「アジアの動物記 韓国の最後の豹」紹介
(会報「ばっとぼっくす」No.30より転載)
「ヤンコフスキー家の人々」以来の遠藤公男先生の新刊です。今年8月に発行されました。「韓国の虎はなぜ消えたか」の続編とも言うべき内容です。遠藤先生の著作の中では名著として知られる「原生林のコウモリ」や「アリランの青い鳥」はもちろんですが、個人的には「韓国の虎はなぜ消えたか」が読み物として一番好きな作品です。それは遠藤先生自ら現場に乗り込んで各地を訪ね歩き、対象に迫っていく過程が臨場感に溢れて描かれ、迫真のルポルタージュとなっていたからです。今回の新刊も同様に、当時(1980年代)の社会情勢を考慮すると相当な逆風があったと思われる中、取材の積み重ねで真実が明らかになる展開に引き込まれました。
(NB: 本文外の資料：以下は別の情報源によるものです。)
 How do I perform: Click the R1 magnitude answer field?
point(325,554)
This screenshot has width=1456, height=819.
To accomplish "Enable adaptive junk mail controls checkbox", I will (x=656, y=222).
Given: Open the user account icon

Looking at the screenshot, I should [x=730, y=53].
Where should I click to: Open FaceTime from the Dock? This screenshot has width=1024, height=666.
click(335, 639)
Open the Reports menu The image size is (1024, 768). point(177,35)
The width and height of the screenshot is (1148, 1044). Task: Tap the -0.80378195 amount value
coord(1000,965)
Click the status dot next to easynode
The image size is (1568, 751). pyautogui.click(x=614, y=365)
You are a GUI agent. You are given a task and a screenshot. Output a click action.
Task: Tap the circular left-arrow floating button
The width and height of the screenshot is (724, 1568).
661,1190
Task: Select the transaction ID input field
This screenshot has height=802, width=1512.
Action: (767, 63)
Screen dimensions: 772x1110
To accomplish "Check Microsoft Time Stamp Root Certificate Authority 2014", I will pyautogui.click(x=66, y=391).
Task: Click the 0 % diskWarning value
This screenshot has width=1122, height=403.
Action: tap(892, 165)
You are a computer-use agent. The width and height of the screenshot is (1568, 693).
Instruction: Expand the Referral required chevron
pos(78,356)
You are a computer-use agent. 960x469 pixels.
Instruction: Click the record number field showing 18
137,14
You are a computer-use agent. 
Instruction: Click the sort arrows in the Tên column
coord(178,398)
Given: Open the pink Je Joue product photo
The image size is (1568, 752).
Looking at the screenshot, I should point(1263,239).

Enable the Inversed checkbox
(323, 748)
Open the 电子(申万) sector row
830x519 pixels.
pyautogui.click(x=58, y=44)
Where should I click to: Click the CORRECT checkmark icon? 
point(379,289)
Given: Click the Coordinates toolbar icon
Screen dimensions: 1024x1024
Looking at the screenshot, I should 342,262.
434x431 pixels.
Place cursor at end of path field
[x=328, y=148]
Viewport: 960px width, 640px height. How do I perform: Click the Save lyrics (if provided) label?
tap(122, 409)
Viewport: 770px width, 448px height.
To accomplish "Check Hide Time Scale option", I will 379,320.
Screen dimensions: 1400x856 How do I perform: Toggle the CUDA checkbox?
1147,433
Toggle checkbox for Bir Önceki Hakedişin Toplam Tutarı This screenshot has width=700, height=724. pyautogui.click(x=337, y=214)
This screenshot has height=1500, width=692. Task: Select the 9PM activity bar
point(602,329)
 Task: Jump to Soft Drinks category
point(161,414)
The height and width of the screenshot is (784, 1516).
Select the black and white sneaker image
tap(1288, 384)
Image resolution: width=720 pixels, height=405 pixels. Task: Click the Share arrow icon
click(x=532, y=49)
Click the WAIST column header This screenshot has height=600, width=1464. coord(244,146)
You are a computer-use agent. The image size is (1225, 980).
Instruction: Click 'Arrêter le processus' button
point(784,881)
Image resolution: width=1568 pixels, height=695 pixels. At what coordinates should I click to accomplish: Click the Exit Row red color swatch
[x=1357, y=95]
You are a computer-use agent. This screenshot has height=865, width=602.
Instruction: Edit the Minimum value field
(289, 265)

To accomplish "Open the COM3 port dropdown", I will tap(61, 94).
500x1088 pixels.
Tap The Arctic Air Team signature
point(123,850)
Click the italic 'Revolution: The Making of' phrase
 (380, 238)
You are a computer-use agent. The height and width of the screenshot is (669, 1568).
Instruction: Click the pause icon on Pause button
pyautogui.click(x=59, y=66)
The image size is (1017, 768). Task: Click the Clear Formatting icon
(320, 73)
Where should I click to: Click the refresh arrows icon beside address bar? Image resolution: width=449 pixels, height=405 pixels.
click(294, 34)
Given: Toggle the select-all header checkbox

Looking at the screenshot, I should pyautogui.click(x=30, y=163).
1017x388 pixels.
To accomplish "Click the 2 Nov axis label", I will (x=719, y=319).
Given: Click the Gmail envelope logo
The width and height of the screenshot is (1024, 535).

前半では韓国の最後の豹が捕獲された場所を突き止め、捕獲に関わった人々を追い、中盤では虎に魅せられたある人物の生い立ちが紹介されます。そこにはもう一つの「アリランの青い鳥」たる物語があり、南北分断の悲劇は多くの人に降りかかったことを再認識させられます。一転、終盤は途中で存在が明らかになった、もう1頭の「最後の豹」の顛末が描かれ、朝鮮半島の歴史が、そこに住む人々と野生動物にどのような影響を及ぼし、現在に至ったかが紡がれます。本の中である人物が述べる、「動物学の視点から虎や豹と人間の関係を見直したい」という言葉に遠藤先生がライフワークとされているテーマが集約されていると感じました。
(遠藤公男著 垂井日之出印刷所 240ページ ISBN-10: 4907915004 ISBN-13: 978-4907915001 定価1111円(税抜き)、Kindle版は549円)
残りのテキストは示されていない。